I did find a workaround, but I don't like it because it feels hacky:
I can parse the string source of the json schema inside the filter
function:
val schemaSource: String = ...
df.filter(str => {
val jsonSchema = stringToJsonSchema(schemaSource).get
stringToJson(str)
.map(validateJson(_, jsonSchema))
.getOrElse(false)
})
But that means that I am parsing the JsonSchema
for every row of the DF, and that's a waste of CPU and memory.
So instead I can use a cache-wrapper, which also feels hacky:
class CacheWrapper[T] {
private lazy val cache = mutable.Map.empty[String, T]
def getCacheOrElse(cacheKey: String, getter: () => T): T = {
cache.getOrElse(cacheKey, {
cache.put(cacheKey, getter())
cache(cacheKey)
})
}
}
val schemaSource: String = ...
@transient lazy val jsonSchemaCache: CacheWrapper[JsonSchema] = new CacheWrapper[JsonSchema]
df.filter(str => {
val jsonSchema = jsonSchemaCache.getOrElse(schemaSource.hashCode.toString, () => stringToJsonSchema(schemaSource).get)
stringToJson(str)
.map(validateJson(_, jsonSchema))
.getOrElse(false)
})
This will have the effect of parsing the JsonSchema
only once (when we reach the first row). All the other rows will get it from the cache.

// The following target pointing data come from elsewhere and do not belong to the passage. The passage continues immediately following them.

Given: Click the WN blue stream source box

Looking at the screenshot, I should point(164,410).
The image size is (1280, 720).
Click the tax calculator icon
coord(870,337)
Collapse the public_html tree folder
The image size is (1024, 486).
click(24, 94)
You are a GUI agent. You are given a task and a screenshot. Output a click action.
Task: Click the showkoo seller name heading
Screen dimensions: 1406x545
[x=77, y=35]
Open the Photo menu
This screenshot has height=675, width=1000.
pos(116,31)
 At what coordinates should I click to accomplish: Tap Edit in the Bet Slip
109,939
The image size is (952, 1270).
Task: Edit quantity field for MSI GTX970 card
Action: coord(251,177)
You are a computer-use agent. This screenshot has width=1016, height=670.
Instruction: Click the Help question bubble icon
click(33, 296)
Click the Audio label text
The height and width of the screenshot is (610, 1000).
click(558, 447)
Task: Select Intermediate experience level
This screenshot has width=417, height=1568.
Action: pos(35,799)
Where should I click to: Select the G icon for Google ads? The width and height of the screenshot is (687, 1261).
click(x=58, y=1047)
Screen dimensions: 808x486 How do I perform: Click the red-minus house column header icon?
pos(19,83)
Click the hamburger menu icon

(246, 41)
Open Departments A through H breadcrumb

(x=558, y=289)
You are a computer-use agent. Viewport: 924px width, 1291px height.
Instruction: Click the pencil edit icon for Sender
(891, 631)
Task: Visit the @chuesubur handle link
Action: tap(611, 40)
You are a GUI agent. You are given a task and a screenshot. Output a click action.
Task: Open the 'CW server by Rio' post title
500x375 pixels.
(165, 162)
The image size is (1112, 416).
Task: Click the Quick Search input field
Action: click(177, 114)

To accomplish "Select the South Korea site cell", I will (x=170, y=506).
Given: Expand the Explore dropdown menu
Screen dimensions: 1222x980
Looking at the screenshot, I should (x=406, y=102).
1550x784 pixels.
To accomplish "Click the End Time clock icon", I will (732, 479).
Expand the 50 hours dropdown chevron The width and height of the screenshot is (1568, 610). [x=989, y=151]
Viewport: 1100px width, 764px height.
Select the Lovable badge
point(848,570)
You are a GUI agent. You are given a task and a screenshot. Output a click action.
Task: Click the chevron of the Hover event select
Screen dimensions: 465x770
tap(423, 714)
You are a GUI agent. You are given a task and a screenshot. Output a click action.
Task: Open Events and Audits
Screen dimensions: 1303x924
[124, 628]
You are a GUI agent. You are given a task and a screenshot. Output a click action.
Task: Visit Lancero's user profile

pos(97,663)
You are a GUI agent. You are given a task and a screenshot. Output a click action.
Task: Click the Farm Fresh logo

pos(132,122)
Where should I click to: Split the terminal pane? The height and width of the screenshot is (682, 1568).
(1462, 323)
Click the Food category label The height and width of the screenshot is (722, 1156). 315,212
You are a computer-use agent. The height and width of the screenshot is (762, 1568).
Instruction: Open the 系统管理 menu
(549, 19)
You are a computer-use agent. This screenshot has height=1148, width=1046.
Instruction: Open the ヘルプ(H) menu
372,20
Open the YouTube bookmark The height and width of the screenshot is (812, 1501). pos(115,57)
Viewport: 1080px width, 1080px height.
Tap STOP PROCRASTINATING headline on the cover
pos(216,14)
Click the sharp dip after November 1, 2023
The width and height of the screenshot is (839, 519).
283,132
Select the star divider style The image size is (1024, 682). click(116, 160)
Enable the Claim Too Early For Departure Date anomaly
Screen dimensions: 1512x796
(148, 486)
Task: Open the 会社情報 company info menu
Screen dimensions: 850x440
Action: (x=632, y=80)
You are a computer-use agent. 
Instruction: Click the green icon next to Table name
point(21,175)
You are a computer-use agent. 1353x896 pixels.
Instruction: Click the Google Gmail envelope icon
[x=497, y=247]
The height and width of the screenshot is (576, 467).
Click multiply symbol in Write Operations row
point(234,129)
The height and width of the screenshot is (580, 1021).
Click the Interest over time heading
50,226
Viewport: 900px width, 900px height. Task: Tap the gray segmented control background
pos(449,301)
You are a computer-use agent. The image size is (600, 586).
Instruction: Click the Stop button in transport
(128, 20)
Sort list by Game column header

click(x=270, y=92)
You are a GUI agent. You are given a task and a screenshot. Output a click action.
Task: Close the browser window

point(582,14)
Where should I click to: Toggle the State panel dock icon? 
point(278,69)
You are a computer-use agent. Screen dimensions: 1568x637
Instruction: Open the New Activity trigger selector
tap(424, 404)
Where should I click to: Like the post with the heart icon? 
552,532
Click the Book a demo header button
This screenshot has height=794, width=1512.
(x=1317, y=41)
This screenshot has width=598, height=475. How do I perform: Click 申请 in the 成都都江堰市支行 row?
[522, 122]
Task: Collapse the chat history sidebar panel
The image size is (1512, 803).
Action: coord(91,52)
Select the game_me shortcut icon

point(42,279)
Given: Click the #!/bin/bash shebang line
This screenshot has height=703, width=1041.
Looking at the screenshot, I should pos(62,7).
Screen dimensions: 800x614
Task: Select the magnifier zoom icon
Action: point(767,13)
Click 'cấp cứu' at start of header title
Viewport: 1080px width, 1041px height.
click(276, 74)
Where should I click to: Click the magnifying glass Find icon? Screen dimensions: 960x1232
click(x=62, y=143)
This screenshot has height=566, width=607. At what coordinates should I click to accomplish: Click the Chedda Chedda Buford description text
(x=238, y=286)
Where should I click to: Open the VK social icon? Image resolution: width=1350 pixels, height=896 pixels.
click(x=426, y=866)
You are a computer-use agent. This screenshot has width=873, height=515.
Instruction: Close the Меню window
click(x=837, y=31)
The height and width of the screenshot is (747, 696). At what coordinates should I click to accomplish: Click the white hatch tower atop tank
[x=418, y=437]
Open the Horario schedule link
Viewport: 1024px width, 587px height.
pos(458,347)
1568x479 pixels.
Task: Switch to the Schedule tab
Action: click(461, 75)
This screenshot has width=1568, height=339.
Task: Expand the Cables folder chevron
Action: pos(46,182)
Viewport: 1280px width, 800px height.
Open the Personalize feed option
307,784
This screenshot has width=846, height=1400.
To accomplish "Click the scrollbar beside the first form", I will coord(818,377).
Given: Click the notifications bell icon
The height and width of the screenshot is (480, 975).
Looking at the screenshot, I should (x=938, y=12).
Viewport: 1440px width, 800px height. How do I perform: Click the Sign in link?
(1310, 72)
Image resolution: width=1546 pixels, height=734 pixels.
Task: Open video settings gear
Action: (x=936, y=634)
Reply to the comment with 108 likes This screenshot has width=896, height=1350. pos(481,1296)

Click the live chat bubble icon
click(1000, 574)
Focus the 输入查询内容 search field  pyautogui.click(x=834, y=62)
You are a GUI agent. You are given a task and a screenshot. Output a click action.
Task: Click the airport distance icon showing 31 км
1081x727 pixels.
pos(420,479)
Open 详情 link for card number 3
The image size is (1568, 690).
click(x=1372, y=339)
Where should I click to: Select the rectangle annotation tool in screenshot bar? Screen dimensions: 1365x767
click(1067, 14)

But again - this feels hacky.
Is there another way to do this?
All I want is a way to pass the schemaSource
string to all the spark worker nodes, have each worker parse it into a JsonSchema
only once, and then use that JsonSchema
object to filter the DF. That sounds to me like it should be easy, but I can't find a way to do it.